Further, we believe that Judge Gnus’ approach in
Joslin
more accurately reflects the realities facing the trial court on a daily basis. Indeed, in
Causley, supra
at 253-254, n 1, this Court recognized that an ADC-U recipient could work fewer than one hundred hours a month and still maintain those benefits. More importantly, we also agreed in
Causley
that the trial court could order
the future
payment of child support from
future
earned income, and unpaid support would accumulate in arrears when the parent had no support other than inalienable welfare benefits.
Id.
Thus, in
Causley,
we affirmed the court’s reduction of child support to $5 a month during the defendant’s unemployment and found no alienation of benefits as a result because the “defendant had twenty-odd work days available each month in which to seek whatever employment would be necessary to earn $5.”
Id.
at 253.
This Court in
Gonzalez, supra
at 292, followed the lead set in
Causley
by instructing the trial court on remand that it could approve “an order to pay child support from future wages and [hold] in abeyance collection of arrearages until the defendant was again employed.” Thus, in light of the compelling precedent set forth in
Causley, supra,
and
Gonzalez, supra,
that should have controlled in
Joslin,
we cannot and will not follow the majority’s decision in
Joslin.
Assuming that defendant earns minimum wage and works insufficient hours to imperil her afdc status, we believe that defendant would be fully capable of paying child support for her noncustodial child. She would also have additional income for the benefit of the two children living with her. As this Court stated in
Causley, supra
at 256, quoting the trial court’s admonition to the noncustodial parent, “you have this continuing obligation just as much to support this [noncustodial] child as the children that are at home with you. And I don’t think it is appropriate that you entirely forget it despite the fact that your income is less.”
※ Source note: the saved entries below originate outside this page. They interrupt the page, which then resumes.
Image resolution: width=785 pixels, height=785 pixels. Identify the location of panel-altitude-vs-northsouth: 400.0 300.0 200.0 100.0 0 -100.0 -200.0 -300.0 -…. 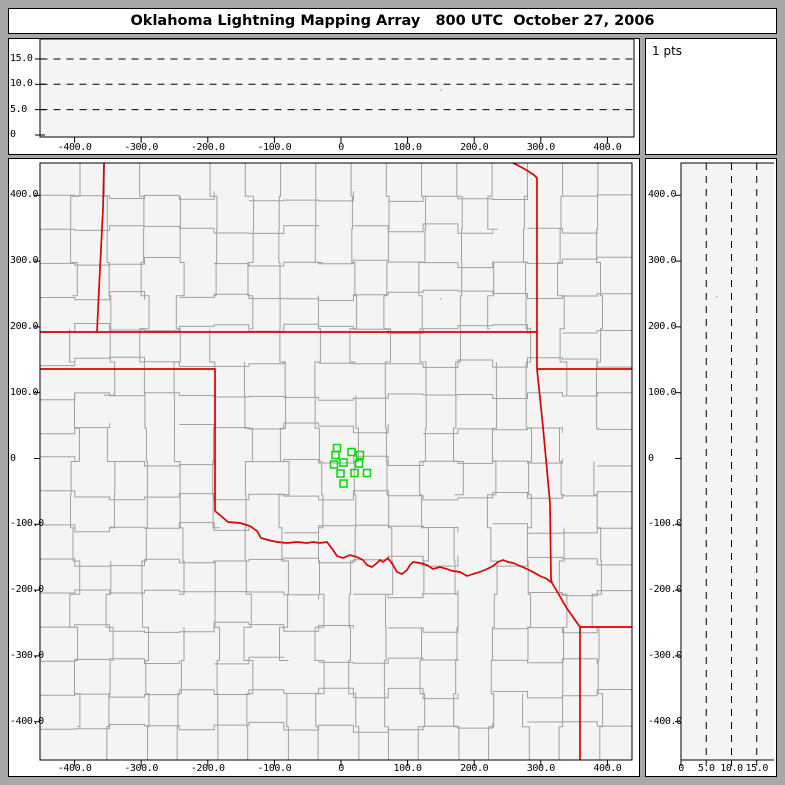
(711, 468). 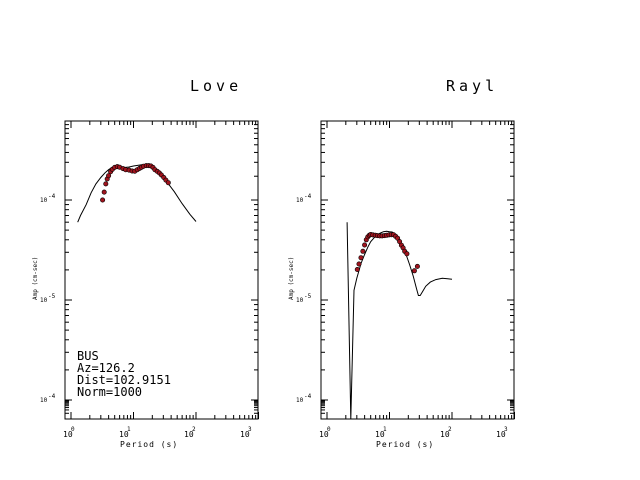 What do you see at coordinates (124, 434) in the screenshot?
I see `love-xtick-1-base: 10` at bounding box center [124, 434].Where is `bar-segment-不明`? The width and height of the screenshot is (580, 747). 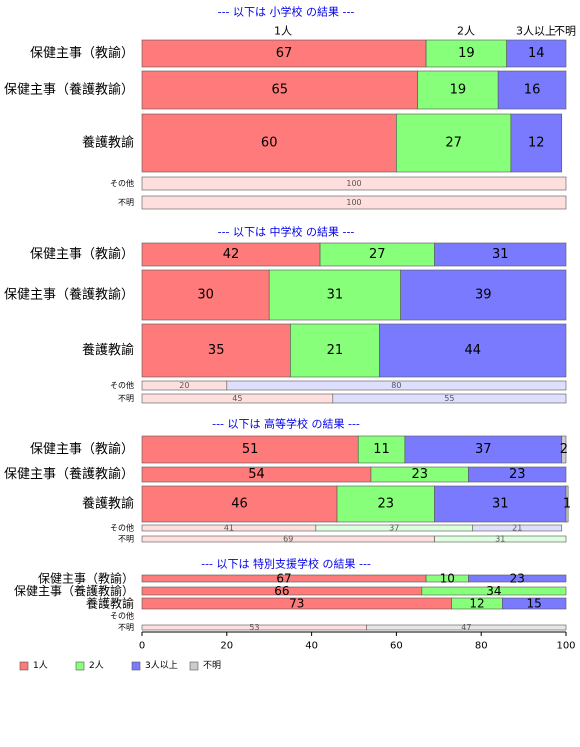 bar-segment-不明 is located at coordinates (564, 450).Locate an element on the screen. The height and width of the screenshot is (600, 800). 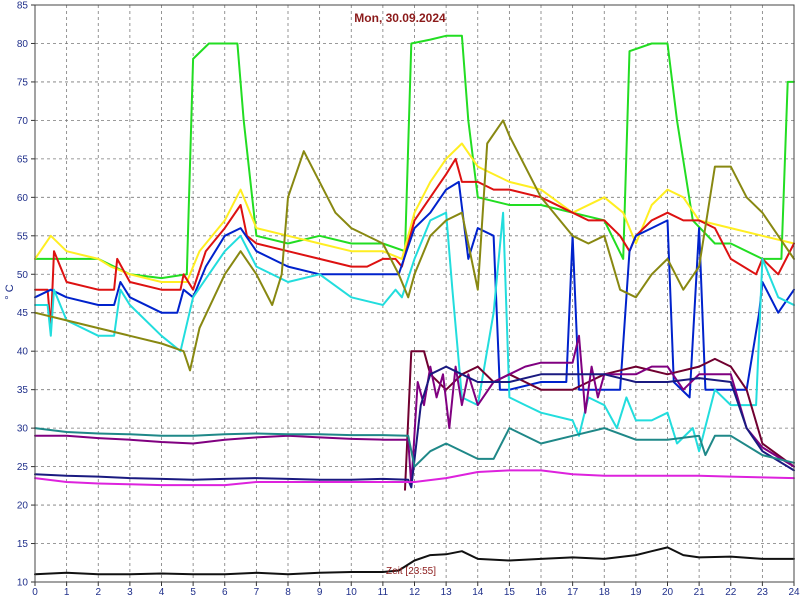
y-tick-label: 50 is located at coordinates (23, 276).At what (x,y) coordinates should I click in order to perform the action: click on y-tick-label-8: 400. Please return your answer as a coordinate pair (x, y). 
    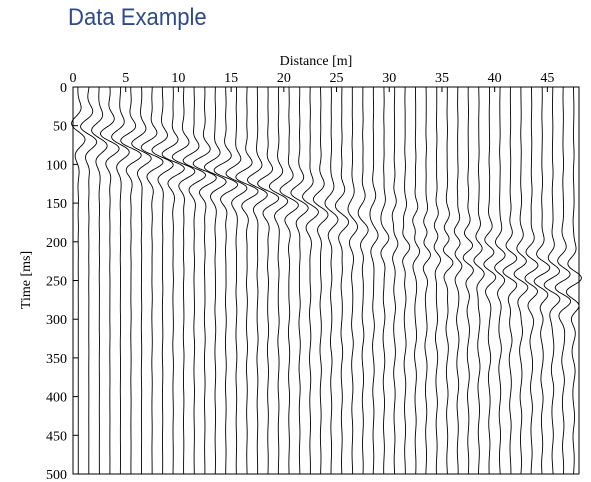
    Looking at the image, I should click on (56, 398).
Accordingly, we affirm the trial court’s order requiring defendant to pay child support because she is a voluntarily unemployed individual. As long as defendant’s sole source of income is afdc, defendant will not be required to pay support, but all unpaid support shall accumulate in arrears until defendant has a source of income other than AFDC from which she can pay support. At that time, defendant shall begin paying weekly support and shall also make weekly payments to reduce the arrearage amount.
In light of our disposition of this issue, we need not address the remaining issue raised on appeal.
Affirmed. No taxable costs pursuant to MCR 7.219, a question of public policy being involved.
T. G. Kavanagh, J., did not participate.